Ha rinunciato anche a recuperarla dagli host, presumibilmente perché essendo l’Italia un popolo di proprietari, con il 70,8% che possiede la casa in cui vive, ed il 28,0% anche una seconda, rappresenta in Europa un mercato molto redditizio che la società non intende inimicarsi.
L’host “tipo” italiano infatti, è costituito prevalentemente da persone comuni, che cercano di integrare il proprio reddito familiare ricorrendo alla pratica dell’affitto breve, che nell’ultimo decennio ha trasformato radicalmente tutti i nostri centri.
All’aumento massiccio di stanze occupate da turisti nei centri storici, corrisponde però in periferia, quello degli appartamenti vuoti, che non si affittano per paura di morosità e di difficoltà di rientrare in possesso del proprio immobile.
Nella Manovra 2024 tuttavia, ancora una volta non si prevede nulla al riguardo, nonostante le decine di emendamenti presentati: dalla cedolare secca ai mutui.

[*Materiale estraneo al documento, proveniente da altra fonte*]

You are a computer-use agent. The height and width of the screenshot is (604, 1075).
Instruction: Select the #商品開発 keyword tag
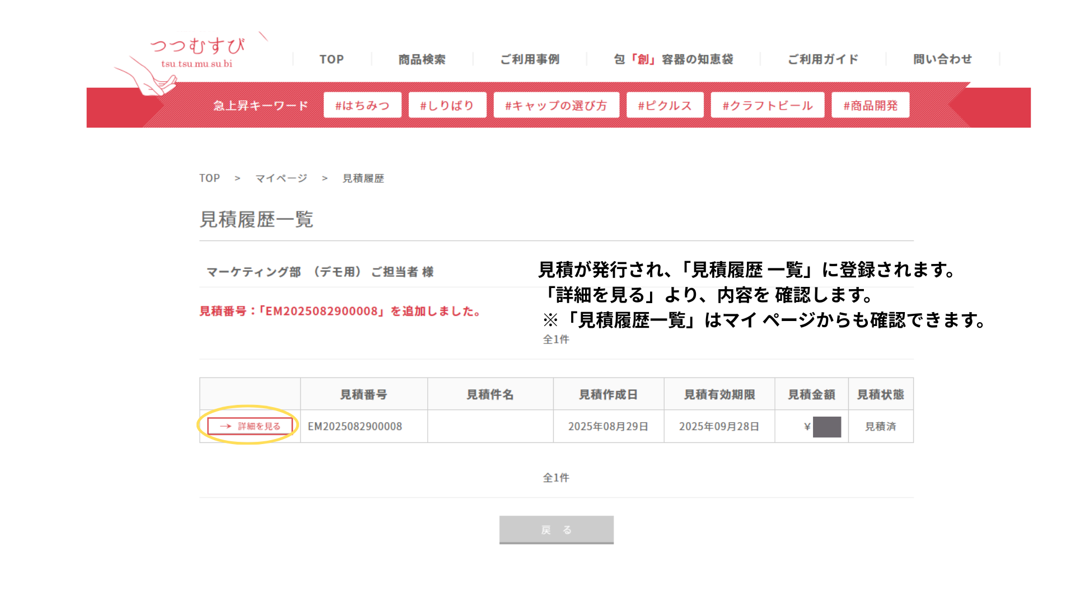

Per la cedolare secca, si precisa che l’aliquota ridotta al 21% si applica ai redditi relativi solo alla prima unità immobiliare locata, mentre per le altre l’aliquota sale al 26%; un altro emendamento prevede invece l’accesso al fondo per l’acquisto prima casa, per le famiglie numerose aventi Isee non superiore a 50mila euro, se in una fascia con più figli.
Eppure ci sono ancora più di 7milioni di case sfitte e vuote, pari a circa il 23% degli immobili totali.

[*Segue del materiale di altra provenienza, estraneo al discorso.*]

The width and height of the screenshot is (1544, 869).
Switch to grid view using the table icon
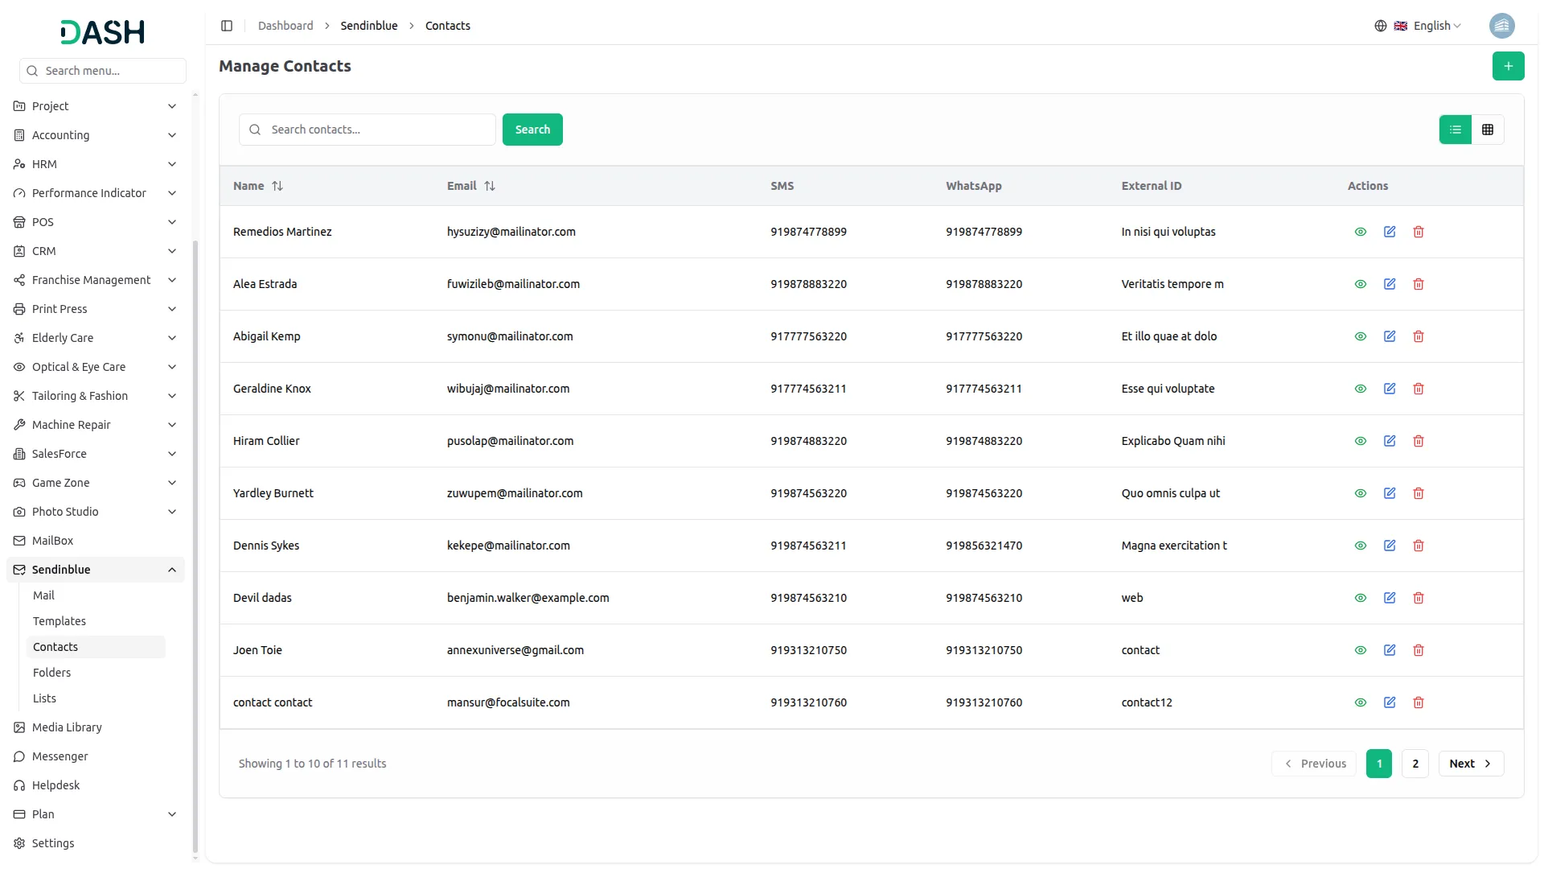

La paura dei proprietari di darla in affitto ad un inquilino moroso, è il primo motivo per tenerla vuota, nonostante spesso ci sia la necessità di ricavarne un reddito, avendo quasi sempre acquistato una casa più grande con un mutuo da pagare proprio con l’affitto di quella più piccola.
La legge attuale però non li tutela affatto: la procedura di sfratto è lunga e costosa, è necessario affidarsi ad un avvocato, con costi notevoli e spese condominiali che vanno ad aggiungersi ad imu ed altre tasse onerose.

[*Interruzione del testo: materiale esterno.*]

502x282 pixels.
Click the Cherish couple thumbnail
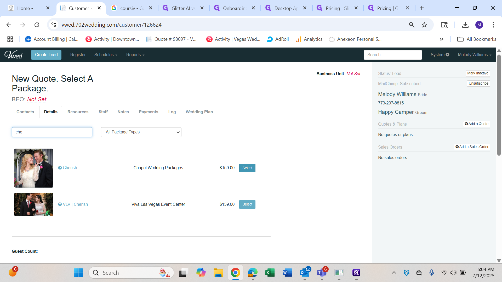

La procedura dura circa 2 anni, ed una volta emessa la sentenza, non c’è liberazione automatica, ma l’ufficiale giudiziario deve intervenire più volte, fino all’esecuzione forzata.
E Non è finita qui!
Quasi sempre è necessario affrontare anche altre spese, per i danni che certi “tipi” di inquilini, arrecano all’immobile.
Eppure basterebbe adeguare le leggi sulla procedura di sfratto, rendendola più veloce ed economica, e garantendo i proprietari dai cosiddetti “morosi seriali“.
Per contrastare questo tipo di inquilini, come suggerito da alcuni esperti del settore, basterebbe istituire un “attestato di solvibilità abitativa”, una sorta di certificato del casellario giudiziale e dei carichi pendenti, dal quale risultino eventuali sfratti o morosità che la persona ha avuto negli anni.
Al contempo politiche sociali mirate potrebbero supportare quei cittadini che non riescono a pagare l’affitto quando, per motivi di salute, di lavoro o per separazione dal coniuge, nonché per il caro prezzi non riescono più a far fronte a tali obblighi.